* **Document extract**
==============================

It was around 4 now and the wind was picking up a bit, still just gentle breezes at its worst though. But I was starting to hear the wind talk to me, it wasnt in words or any kind of language, it just sounded like the wind, but I could hear meaning in the sounds, if that makes any sense. I couldn't tell you what the wind was 'saying' other than that I realised things about myself that were indisputably true, I realised my ego slowly collapsing. I no longer had that feeling I always had, and that I think everyone has, that I didnt quite know was there but could still somehow feel was hurting me. The feeling of seeing reality through the lens of my own perceptions, ideas and thoughts. I felt like a massive weight had been taken off my shoulders.
My friends and I hadnt been talking at all until about an hour into my trip, at around half 4,when I started conversation. I said 'what is the wind telling you?'. To which my friend replied, 'hes telling me nothing, hes telling me nothing but maybe thats because he sees no need for me to learn anything new' my other friend joined in by saying 'the wind knows we always need to learn, but what he has to teach you right now, youre not ready for it'. It was an extremely trippy conversation to have and I could still 'hear' the wind telling me things. There was a hazy, colourful pattern that seemed to be printed on to everything and as I looked at a huge great oak, the patterns in the bark became more intense and I began to see a face, the tree was smiling at me with a big long, old looking, type smile with happy relaxed eyes. I smiled back and I said in an incredibly happy tone 'hi how are ya today?' The tree just laughed and the face began to swirl and melt away, I pleaded for it not to go and said to my friend 'can you see old man oak, he's going somewhere' my friend just replied 'I'm sure he'll be back'.

==============================

* **Information supplied**
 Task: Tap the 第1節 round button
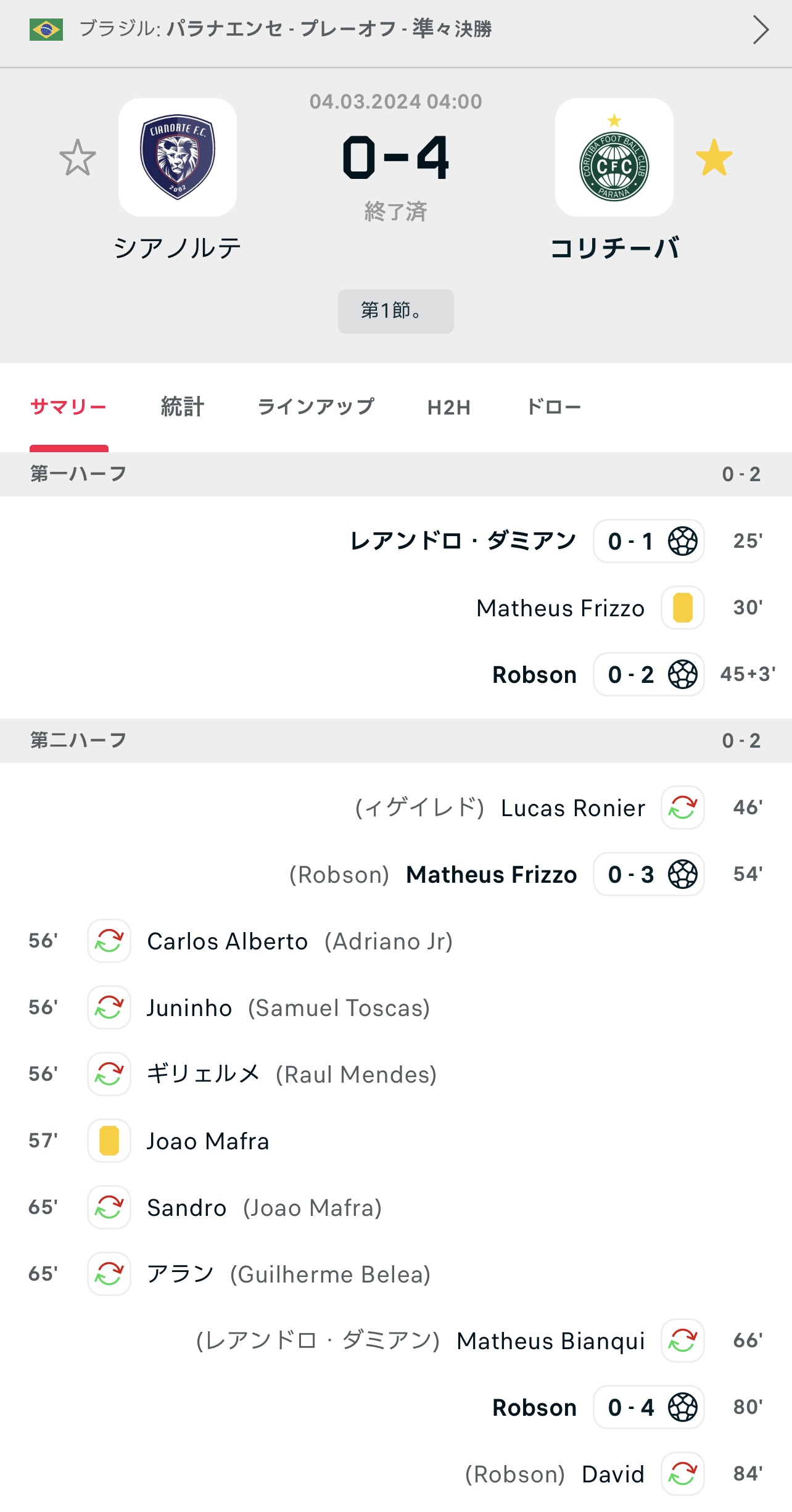click(396, 312)
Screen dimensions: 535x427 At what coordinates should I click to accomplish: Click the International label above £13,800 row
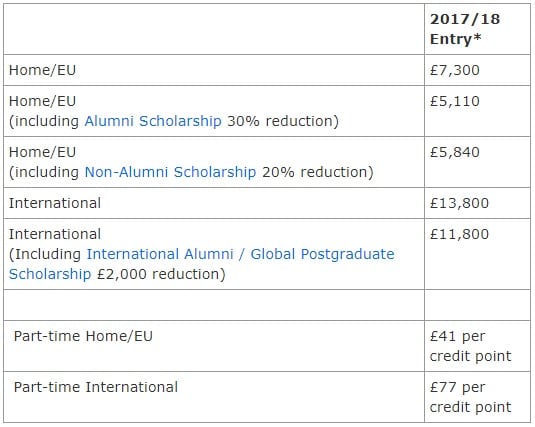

==============================

* **Task A**
In the trip account about the wind and the oak tree, why did the first friend suggest the wind was telling him nothing? Answer in one to three sentences.
* **Task B**
In the trip account about the wind and the oak tree, at what time did the narrator start the conversation with the friends?
* **Task C**
Resume the trip account about the wind and the oak tree, starting after its final sentence.

* **Right answer A**
The friend suggested the wind might be telling him nothing because it saw no need for him to learn anything new.

* **Right answer B**
At around half 4, about an hour into the trip.

* **Right answer C**
I remember scanning around with my eyes to see if I could find 'old man oak'. Almost instantaneously I started noticing faces all through the forest, in every crack in every tree or wrinkles in bark or gaps in branches faces started to form, they were all smiling and incredibly happy. I remember thinking 'old man oaks brought his friends' and being incredibly happy to the point I started laughing. I laughed for a few minutes and then realised that the sun was slowly setting. I climbed the nearest tree all the way to the top, it was the most majestic feeling from up there, I could feel the wind whipping in my face and I could see the sun setting through what looked like a translucent fluid, the sky became more and more watery and all of a sudden there was stormy ocean all around me, there was a sense of impending doom and I clung to the tree as hard as I could. It was such an intense experience, I could hear waves for a few seconds. In about 20 seconds it was all over.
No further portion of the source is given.